The dead included a 9-year-old girl, a federal judge and a member of Giffords' staff. The accused gunman, Jared Loughner, 23, a college dropout with a history of mental illness, is charged with 49 offenses, including first-degree murder and the attempted assassination of Giffords.
Late on Saturday, Giffords returned for the first time to the scene of the bloodbath, paying a surprise visit with her husband to the Tucson supermarket where she was gunned down that day.
'EXTENDED FAMILY'
Pat Maisch, an onlooker who wrenched a clip of bullets from the assailant's hand after he was tackled, was one of several speakers who addressed more than 1,000 people who filled a university auditorium earlier on Sunday to hear reflections honoring those killed and wounded in the attack.
She called the people present in the grocery store parking lot that day her "new extended family," recounting how shoppers and other bystanders immediately rushed to render first aid, calm shocked victims and comfort the wounded until medical personnel arrived.
"These are our first, first responders -- ordinary citizens," she said.
The official anniversary memorials began with the citywide ringing of bells at 10:11 a.m. local time on Sunday, the exact moment that the shooting erupted one year ago.
Several hundred congregants, including survivors of the shooting and Arizona Governor Jan Brewer, later gathered for a mid-day interfaith service at Tucson's St. Augustine Cathedral, presided over by Catholic priests, a rabbi and Buddhist monks.
A Navajo flutist performed and a group of young girls and teens dressed in white danced through the cathedral.
"It was a beautiful service," survivor Ron Barber, Giffords' district director, said afterward, as he leaned on a cane. "The dancing, the singing, the readings, they were kind of what the community was about, which is people all coming together in unity, compassion and love."
Later at the university campus, Barber recounted how bystander Dorwan Stoddard was killed while shielding his wife, Mavanell, with his own body. "She told me she saw a smile on his face as he lay dying, and she says this was a smile of love for her," Barber said.
Barber suffered wounds to his face and thigh in the shooting. Among those joining him at the cathedral was Daniel Hernandez Jr., the congressional intern credited with applying first aid that saved Giffords' life.
An emotional high point of the late-afternoon assembly on campus came as two girls who were best friends and classmates of Christina-Taylor Green, the 9-year-old killed in the shooting, recalled how the three youngsters had all secretly vowed to attend the University of Arizona together.
"Sometimes we would just go to the park and lay on our backs and just chill and look at the clouds," recounted one of the girls, Jamie Stone.
Gary Huckleberry, whose daughter was traumatized by having witnessed the shooting, emerged from an earlier service at St. Philip's in the Hills, an Episcopal parish near the scene of the rampage, saying he found the remembrances therapeutic.

Collected data entries
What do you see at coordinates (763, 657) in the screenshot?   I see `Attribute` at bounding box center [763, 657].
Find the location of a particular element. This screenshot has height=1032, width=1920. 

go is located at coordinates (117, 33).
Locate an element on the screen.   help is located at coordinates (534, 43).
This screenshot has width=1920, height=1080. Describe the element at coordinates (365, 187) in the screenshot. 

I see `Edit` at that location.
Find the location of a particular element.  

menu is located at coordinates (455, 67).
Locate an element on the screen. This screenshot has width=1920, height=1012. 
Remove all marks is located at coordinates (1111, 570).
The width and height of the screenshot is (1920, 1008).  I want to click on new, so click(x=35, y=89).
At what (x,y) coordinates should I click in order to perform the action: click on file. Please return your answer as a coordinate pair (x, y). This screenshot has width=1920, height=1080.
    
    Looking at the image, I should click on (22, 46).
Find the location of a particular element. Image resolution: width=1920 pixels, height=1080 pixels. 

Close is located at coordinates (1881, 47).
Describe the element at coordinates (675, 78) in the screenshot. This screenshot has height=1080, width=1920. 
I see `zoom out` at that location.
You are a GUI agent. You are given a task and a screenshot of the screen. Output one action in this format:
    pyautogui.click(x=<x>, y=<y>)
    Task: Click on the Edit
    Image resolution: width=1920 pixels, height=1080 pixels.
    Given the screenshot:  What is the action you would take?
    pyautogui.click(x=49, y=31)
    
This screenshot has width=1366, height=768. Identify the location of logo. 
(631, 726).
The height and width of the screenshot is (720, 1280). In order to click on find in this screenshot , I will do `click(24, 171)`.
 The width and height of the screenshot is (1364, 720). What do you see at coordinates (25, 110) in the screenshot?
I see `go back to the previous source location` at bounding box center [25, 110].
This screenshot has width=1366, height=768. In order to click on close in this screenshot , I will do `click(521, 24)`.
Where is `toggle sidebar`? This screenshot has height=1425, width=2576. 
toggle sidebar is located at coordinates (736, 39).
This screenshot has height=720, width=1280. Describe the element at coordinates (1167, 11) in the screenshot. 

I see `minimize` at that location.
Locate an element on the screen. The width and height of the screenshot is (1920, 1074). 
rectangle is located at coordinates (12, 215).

§ **PROBLEM**
Set down, word for word, the part of the Tucson anniversary report that opens with the words containing "The official anniversary" and closes with "one year ago.". None of the material matters for this work.

§ **ANSWER TO THIS TASK**
The official anniversary memorials began with the citywide ringing of bells at 10:11 a.m. local time on Sunday, the exact moment that the shooting erupted one year ago.